What type of security problems it focuses on

The dataset contains various attack techniques categorized by platforms, adversary groups, tactics and techniques defined by the Mitre ATT&CK Framework including discovery, defence evasion, credential access, lateral movement, persistence, privilege escalation.

Who has been using it?

N/A

What it be used for to train neural networks - such as GCN?

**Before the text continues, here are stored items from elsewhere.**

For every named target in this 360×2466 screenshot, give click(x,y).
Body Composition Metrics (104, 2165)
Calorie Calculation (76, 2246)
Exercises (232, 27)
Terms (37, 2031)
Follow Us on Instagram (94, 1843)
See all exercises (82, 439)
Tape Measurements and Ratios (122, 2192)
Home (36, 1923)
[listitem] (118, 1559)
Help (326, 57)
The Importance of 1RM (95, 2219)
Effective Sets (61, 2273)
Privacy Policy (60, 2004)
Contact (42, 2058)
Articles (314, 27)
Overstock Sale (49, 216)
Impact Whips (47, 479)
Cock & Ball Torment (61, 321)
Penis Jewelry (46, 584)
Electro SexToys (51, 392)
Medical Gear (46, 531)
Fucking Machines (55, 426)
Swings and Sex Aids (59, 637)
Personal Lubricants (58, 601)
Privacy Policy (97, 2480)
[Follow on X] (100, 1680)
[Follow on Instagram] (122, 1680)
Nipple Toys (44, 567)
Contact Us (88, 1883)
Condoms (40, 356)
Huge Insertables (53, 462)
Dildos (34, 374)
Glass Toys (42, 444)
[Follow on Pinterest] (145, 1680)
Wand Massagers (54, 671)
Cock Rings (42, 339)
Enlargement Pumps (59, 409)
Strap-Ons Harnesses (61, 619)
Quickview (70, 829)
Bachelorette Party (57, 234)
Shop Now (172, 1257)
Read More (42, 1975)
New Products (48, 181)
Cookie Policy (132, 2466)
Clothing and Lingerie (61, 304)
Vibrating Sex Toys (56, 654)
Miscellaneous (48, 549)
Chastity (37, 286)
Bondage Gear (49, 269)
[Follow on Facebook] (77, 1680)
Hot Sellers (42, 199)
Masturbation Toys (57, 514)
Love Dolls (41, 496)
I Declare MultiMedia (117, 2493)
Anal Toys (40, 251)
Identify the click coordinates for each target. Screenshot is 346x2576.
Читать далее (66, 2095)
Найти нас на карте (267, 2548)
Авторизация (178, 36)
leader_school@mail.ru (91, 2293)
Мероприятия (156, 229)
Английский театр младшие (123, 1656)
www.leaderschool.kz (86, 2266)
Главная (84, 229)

Contains a large number of malicious samples that are well categorised by techniques, this dataset could be used to enrich the training of the Neural Network for the detection of a malicious event.

Malware

Malware Training Sets

When it was created

Published in 2016, this dataset was released at that time with the purpose to provide the classified dataset for malware analyses and the training of machine learning models

How it was created

The dataset collects the pattern from malware using 2 common malware analysis: Static analysis (examining the given malware binary without actually running) and Dynamic analysis (Running the malware code in systematically a controlled environment). The analyses were performed through the sample detonation in several SandBoxes (free and commercial ones) which defined the first stage of ontologically homogeneous blocks called “Analyses Results” (AR). The AR latter, will be translated by Malware Instruction Set for Behaviour Analysis (MIST) component which will be encoded into a MIST elaborated meta language to be software agnostic and to give freedom to data scientists.

What is in the dataset?

The dataset has multiple features extracted from a wide variety of executable malware. The dataset is initially composed of 4764 malware records from 5 different families of malware including APT (292 records), Crypto (record 2020), Locker (431), Zeus (2019 records) and 1270 shadow brokers. As mentioned above, the data was generated by using 2 types of analysis which will produce 2 types of features namely Static and Dynamic. Every feature represents a specific characteristic or behaviour of malware. The extracted features covered a wide range of malware operations such as file activity (open, read, delete, modify, move), Registry activity(open, create, delete, modify, move, query, close), Service activity(open, start, create, delete, modify), Mutex (create, delete), Processes(start, terminate), Run- time DLLs, Network activity(TCP, UDP, DNS, HTTP), Hooking activity, Anti-analysis behaviours, Self-hiding behaviours, etc.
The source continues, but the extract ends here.